From the From, To, and Cc header lines at the top of the mailing-list reply below, list each distinct email address once.
— Begin Source excerpt —
Re: [PATCH v2 3/4] Add DWARF index cache

Mirror of the gdb-patches mailing list
 help / color / mirror / Atom feed

From: Simon Marchi <simon.marchi@polymtl.ca>
To: Eli Zaretskii <eliz@gnu.org>
Cc: Simon Marchi <simon.marchi@ericsson.com>, gdb-patches@sourceware.org
Subject: Re: [PATCH v2 3/4] Add DWARF index cache
Date: Fri, 27 Jul 2018 14:01:00 -0000	[thread overview]
Message-ID: <e0035566b1c76e4592790b62cd319b34@polymtl.ca> (raw)
In-Reply-To: <83o9etrqsj.fsf@gnu.org>

On 2018-07-27 05:06, Eli Zaretskii wrote:
>> From: Simon Marchi <simon.marchi@ericsson.com>
>> CC: Simon Marchi <simon.marchi@ericsson.com>
>> Date: Wed, 25 Jul 2018 18:47:03 -0400
>> 
>> GDB can generate indexes for DWARF debug information, which, when
>> integrated in the original binary, can speed up loading object files.
>> This can be done using the gdb-add-index script or directly by the
>> linker itself.
> 
> The information in the last sentence is not mentioned in the
> documentation patch you provided.  I think we should mention that.

I think this is already well covered by the rest of the "18.5 Index 
Files Speed Up GDB" section, just before the content I added, isn't it?

>> To help make using the DWARF index more transparent, this patch
>> introduces a DWARF index cache.  When enabled, loading an index-less
>> binary in GDB will automatically save an index file in ~/.cache/gdb.
>> When loading that same object file again, the index file will be 
>> looked
>> up and used to load the DWARF index.  You therefore get the benefit of
>> the DWARF index without having to do additional manual steps or
>> modifying your build system.  When an index section is already present
>> in the file, GDB will prefer that one over looking up the cache.
> 
> Does GDB check whether the cache became stale, i.e. the program was
> modified since the last save?  This should be documented.  And if it
> does check, what happens if the cache is outdated? are there any user
> level messages?

The cache refers to files using their "build-id", which is different for 
every build.  If you modify a source file and rebuild, the resulting 
binary will have a new build-id, for which there is no entry in the 
cache.  So the first time you load that new binary, a new index will be 
recomputed.

>> - The saved index file is exactly the same as the output of the "save
>>   gdb-index" command.  It is therefore the exact same content that 
>> would
>>   be found in the .gdb_index or .debug_names section.  We just leave 
>> it
>>   as a standalone file instead of merging it in the binary.
> 
> This should be mentioned in the documentation, IMO.

Ok, I thought this was an internal GDB implementation detail (which 
could be subject to change), but I can add it if you think it is 
important.

>> - The code was made to follow the XDG specification: if the
>>   XDG_CACHE_HOME environment variable, it is used, otherwise it falls
>>   back to ~/.cache/gdb.  It is possible to change it using "set
>>   index-cache directory".  On other OSes than GNU/Linux, ~/.cache may
>>   not be the best place to put such data.  On macOS it should probably
>>   default to ~/Library/Caches/...  On Windows, %LocalAppData%/...  I
>>   don't intend to do this part, but further patches are welcome.
— End Source excerpt —
— Begin Data provided —
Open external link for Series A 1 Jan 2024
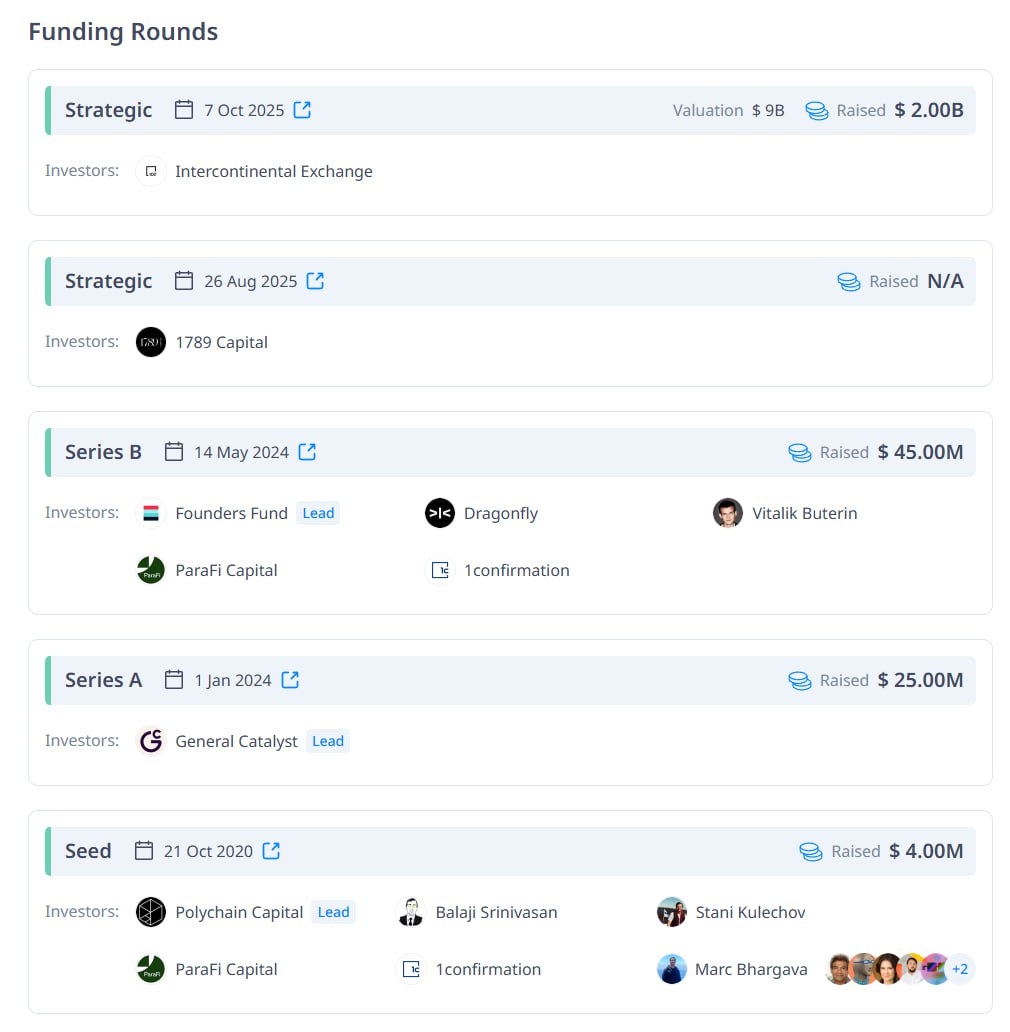1010x1032 pixels. [x=290, y=680]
— End Data provided —
*Result below*
- simon.marchi@polymtl.ca
- eliz@gnu.org
- simon.marchi@ericsson.com
- gdb-patches@sourceware.org